I recently read a fascinating little (literally) book on the biology of cancer written by Robert A. Weinberg (One Renegade Cell), who is a superb science writer and by all account a superb researcher in cancer. I am about 20% of the way through his comprehensive and, I believe standard-setting text, on the biology of cancer published in 2007 (The Biology of Cancer, Taylor and Francis Group). The overall impression given by Weinberg is that the biology of cancer is extremely complex but we are making progress mapping out the many “system failures” that lead to cancer tumor formation. As he says, cancer is a disease of damaged genes that disrupts the checks and balances of our biological system.
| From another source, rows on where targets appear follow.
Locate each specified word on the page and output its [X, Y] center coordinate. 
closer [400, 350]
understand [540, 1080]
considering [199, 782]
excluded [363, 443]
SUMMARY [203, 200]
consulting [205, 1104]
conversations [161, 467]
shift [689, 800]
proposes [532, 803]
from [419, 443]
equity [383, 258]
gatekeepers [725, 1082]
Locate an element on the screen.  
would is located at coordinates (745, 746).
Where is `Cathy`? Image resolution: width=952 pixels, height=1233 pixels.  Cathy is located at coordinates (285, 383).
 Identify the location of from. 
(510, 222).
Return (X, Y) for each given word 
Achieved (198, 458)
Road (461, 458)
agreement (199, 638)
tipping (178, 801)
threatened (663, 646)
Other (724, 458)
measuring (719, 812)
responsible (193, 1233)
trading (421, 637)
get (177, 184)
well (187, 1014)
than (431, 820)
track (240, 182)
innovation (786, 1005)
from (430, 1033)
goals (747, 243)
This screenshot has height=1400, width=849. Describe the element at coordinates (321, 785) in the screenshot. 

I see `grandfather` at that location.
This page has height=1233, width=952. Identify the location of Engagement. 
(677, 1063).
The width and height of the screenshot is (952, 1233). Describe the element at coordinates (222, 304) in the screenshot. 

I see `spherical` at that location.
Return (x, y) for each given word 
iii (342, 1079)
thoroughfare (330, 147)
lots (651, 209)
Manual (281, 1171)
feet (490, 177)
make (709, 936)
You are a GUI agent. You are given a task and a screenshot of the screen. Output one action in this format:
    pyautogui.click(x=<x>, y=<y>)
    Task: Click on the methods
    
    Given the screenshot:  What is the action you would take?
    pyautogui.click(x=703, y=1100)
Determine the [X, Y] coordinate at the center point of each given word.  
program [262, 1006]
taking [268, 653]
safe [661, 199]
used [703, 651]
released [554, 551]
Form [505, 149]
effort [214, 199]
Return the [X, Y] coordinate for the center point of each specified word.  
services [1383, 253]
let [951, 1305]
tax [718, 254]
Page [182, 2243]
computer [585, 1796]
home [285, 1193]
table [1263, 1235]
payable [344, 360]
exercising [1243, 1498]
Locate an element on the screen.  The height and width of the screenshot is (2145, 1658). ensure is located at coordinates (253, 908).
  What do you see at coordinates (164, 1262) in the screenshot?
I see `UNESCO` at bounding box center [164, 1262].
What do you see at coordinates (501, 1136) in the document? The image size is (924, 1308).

Since the scales of the components of cell biology are so small, it is difficult to get a fix on their relative sizes. Using orders of magnitudes and scaling up helps visualize relationships. So, for example if a virus were 6ft tall, then a cell would have a diameter of almost 11 miles! If my house were the nucleus then a circle drawn around it with a radius of 5.5 miles constitutes the cell boundary. If we assume that cells also have some height, then the space encompassed by the cell is vast compared to the sizes of many of the factors circulating within the body. As an example, the cell “communicates” with the extra-cellular world through receptors on the surface of the cell. Receptors are activated by factors that bind to them. In the scaled-up world, a receptor is between the sizes of a coffee cup and a small chair. We can now imagine millions of coffee cups with wires hanging on them placed on the surface of our town-sized cell. If a virus were to enter the cell, it would be like a man crossing the 5.5 mile boundary around my house. No doubt this man-size virus would be heading to my house to find my computer so that he could re-program my settings!